Exercise: Count the lines in the material below that contain the string "icon", and give only the number.
▶
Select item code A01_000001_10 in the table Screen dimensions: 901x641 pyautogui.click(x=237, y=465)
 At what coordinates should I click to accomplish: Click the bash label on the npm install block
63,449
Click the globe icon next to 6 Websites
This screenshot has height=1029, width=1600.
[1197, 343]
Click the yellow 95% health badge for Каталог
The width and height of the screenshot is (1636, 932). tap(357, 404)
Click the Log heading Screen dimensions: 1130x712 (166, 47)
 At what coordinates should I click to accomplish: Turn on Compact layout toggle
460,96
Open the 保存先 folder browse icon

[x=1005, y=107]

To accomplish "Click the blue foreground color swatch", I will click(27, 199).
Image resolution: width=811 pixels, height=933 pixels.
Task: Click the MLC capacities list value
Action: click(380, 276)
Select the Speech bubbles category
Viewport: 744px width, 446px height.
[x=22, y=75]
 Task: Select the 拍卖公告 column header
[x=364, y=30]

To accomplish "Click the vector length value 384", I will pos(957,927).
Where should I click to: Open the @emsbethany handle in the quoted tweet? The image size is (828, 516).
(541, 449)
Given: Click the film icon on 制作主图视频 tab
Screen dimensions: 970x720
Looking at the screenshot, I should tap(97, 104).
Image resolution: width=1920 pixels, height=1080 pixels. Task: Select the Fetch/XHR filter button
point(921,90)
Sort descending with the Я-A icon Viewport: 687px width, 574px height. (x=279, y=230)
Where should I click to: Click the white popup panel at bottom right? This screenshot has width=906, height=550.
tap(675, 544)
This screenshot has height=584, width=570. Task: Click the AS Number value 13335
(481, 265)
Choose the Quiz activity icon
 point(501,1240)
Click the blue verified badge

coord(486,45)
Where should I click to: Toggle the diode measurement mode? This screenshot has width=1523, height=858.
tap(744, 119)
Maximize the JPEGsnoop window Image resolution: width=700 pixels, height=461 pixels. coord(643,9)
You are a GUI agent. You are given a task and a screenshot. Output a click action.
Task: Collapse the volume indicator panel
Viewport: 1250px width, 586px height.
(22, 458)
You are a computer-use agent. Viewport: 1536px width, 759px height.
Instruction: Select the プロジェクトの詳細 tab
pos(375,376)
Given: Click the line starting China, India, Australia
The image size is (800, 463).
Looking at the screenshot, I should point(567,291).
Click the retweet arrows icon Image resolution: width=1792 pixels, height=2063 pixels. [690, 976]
◀
The result: 6